In 1946, Southern Aluminum Finishing (SAF) was founded by Marvin McClatchey to meet the post-World War II building boom throughout the Southeast. The company, headquartered in Atlanta, with plants in Villa Rica, Georgia and in Indiana and California, has been a family-run manufacturer for the past 70 years. In 2005, SAF began the complicated process of adding another painting operation to coat their aluminum pieces in order to expand their business reach and take hold of additional market share.
Penn McClatchey, CEO and the fourth McClatchey to run the company, continues to uphold many of the same traditions his father and brothers worked to instill.

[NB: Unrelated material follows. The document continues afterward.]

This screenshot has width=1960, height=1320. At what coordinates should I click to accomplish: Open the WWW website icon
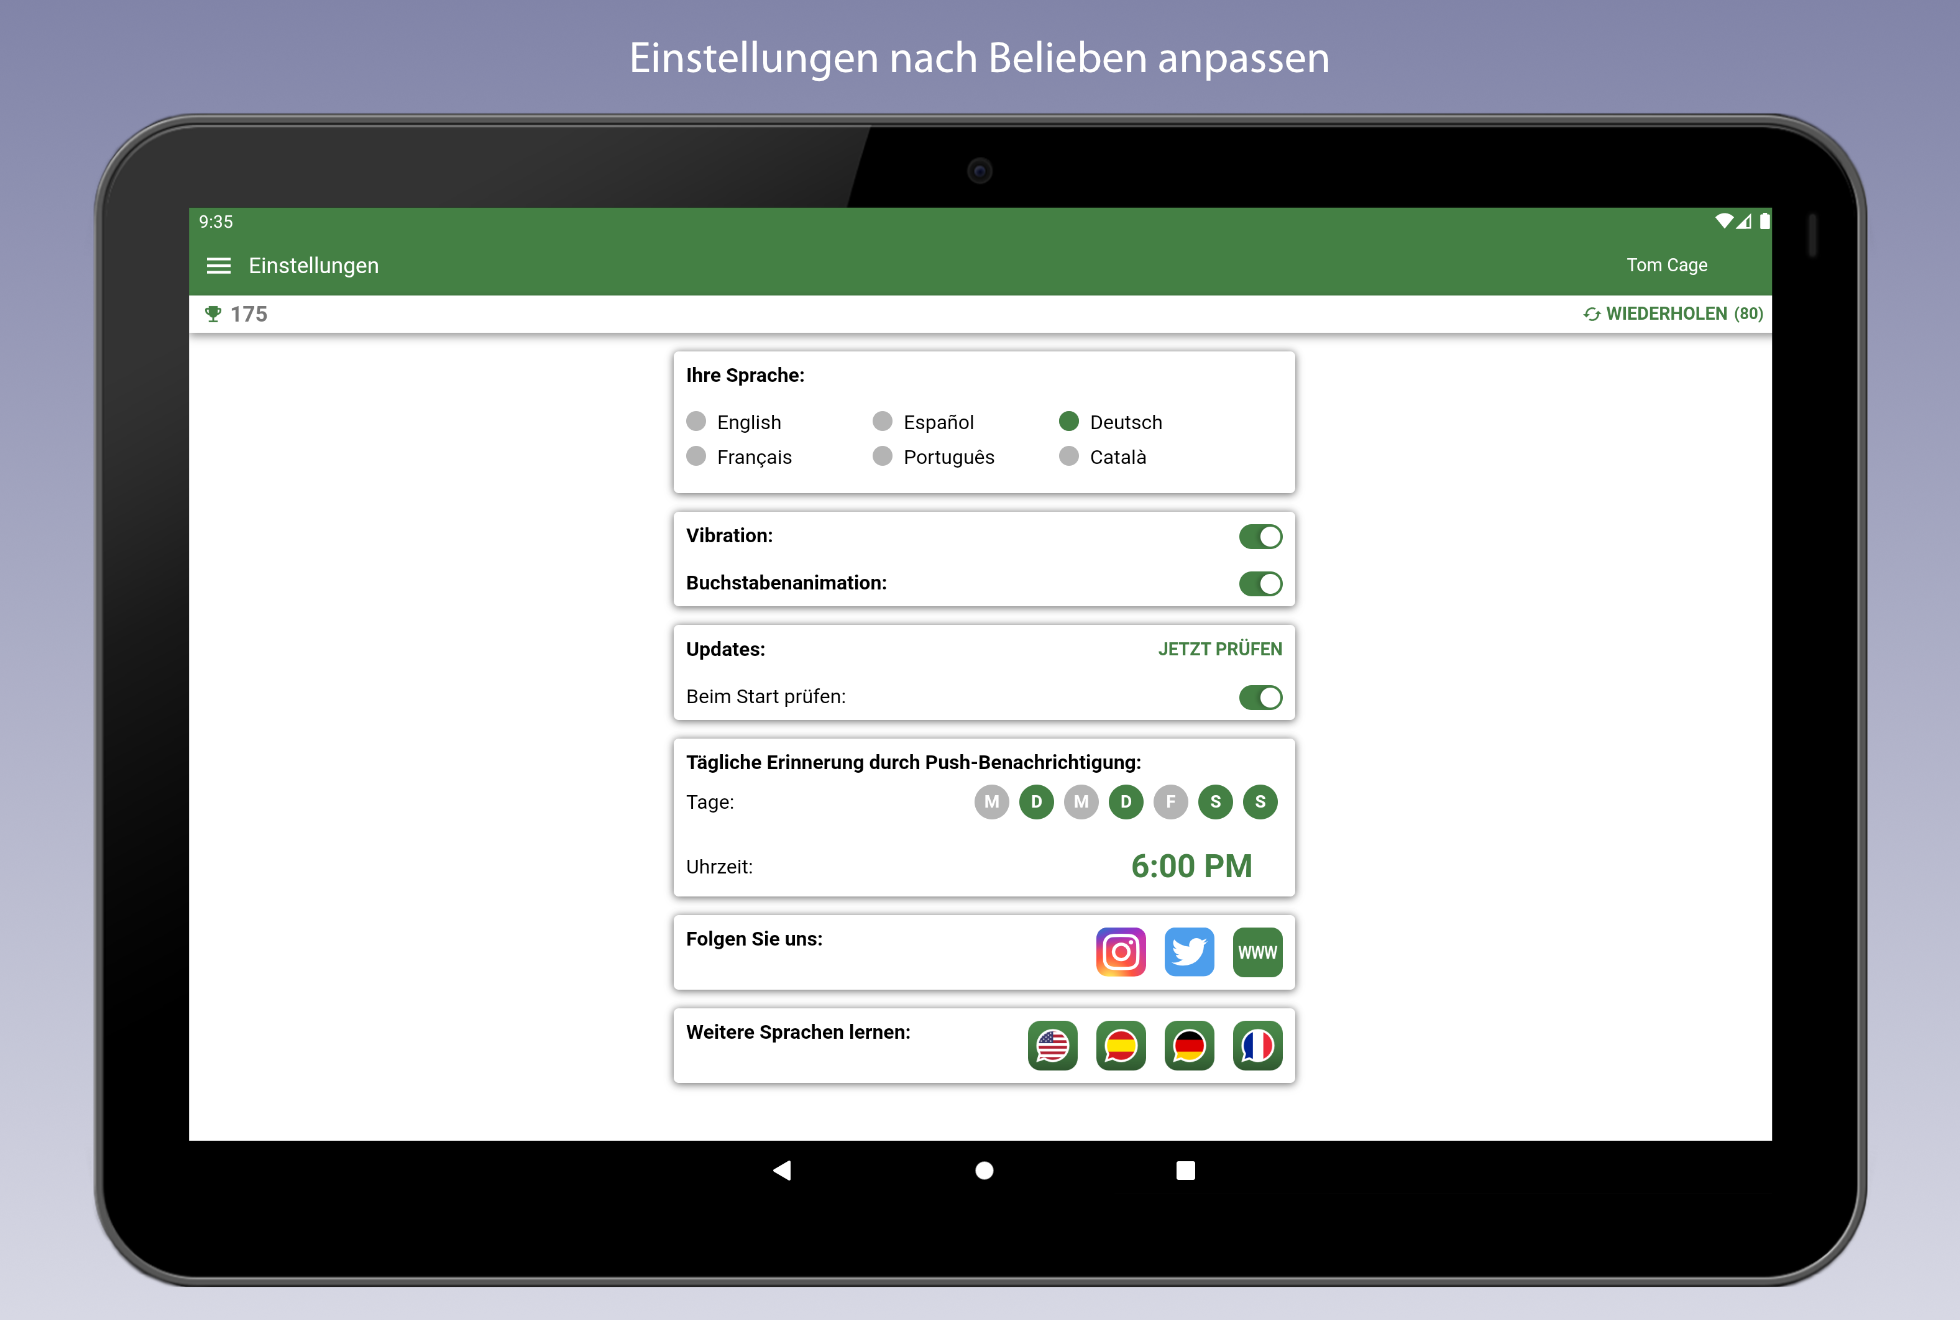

As a culture first organization, a third of SAF’s 250 employees have been with the company more than 10 years, including Ralph Strickland, an employee who is about to retire at the age of 80. He says, “I have been able to try many things during my time here and really enjoy coming to work every day.”
Frank Buchholz, general manager of the Villa Rica metal fabrication plant and painting operation, who has worked for the company since 2014, says “It’s all about the family culture for us and with that comes the importance of providing training to help our team members be successful.”
As a long-time client of the Georgia Manufacturing Extension Partnership (GaMEP) at Georgia Tech, SAF has worked with Larry Alford, South metro Atlanta region manager, and many other GaMEP team members on facility layout, applying multiple lean tools, implementing an ISO 9000 based quality management system, and a recurring annual membership to the Advanced Manufacturing Consortium.
More recently, SAF started working with GaMEP on strategic planning. By doing so, the company realized they needed to put more emphasis on increasing their leadership and communications skills at all levels of the organization. Over the course of the past two years, they began a journey of front-line leadership training.
Since completing the front-line leadership training, the SAF team has enhanced their problem solving techniques, process flow, and on-site job training, attributing to a significant improvement in quality control and productivity improvement.
In addition, the team deployed a behavioral-based safety training program to encourage team members to report on activities that followed safety guidelines or resolved safety concerns, in order to promote a safety-first culture. As a result, SAF currently has more than 1,000 consecutive days without a lost time injury.
To ensure that this training keeps getting passed on throughout the organization, SAF is creating an internal training curriculum and a new education training center. Buchholz said, “Our goal is to cross-train an employee so we have the flexibility to move them around the plant. We have multiple types of fabricating equipment and our metal goes through many of these machines throughout the entire process. We take each employee and train them on each piece of equipment, so that they don’t just have one job or skill-set throughout their time at SAF. By doing so, we have increased the number of new ideas submitted by employees, resulting in productivity improvements.”
As they look towards the future, SAF, alongside GaMEP, also recently completed a smart readiness assessment, determining areas of technology-related improvements which will continue to boost their plant-wide communication efforts.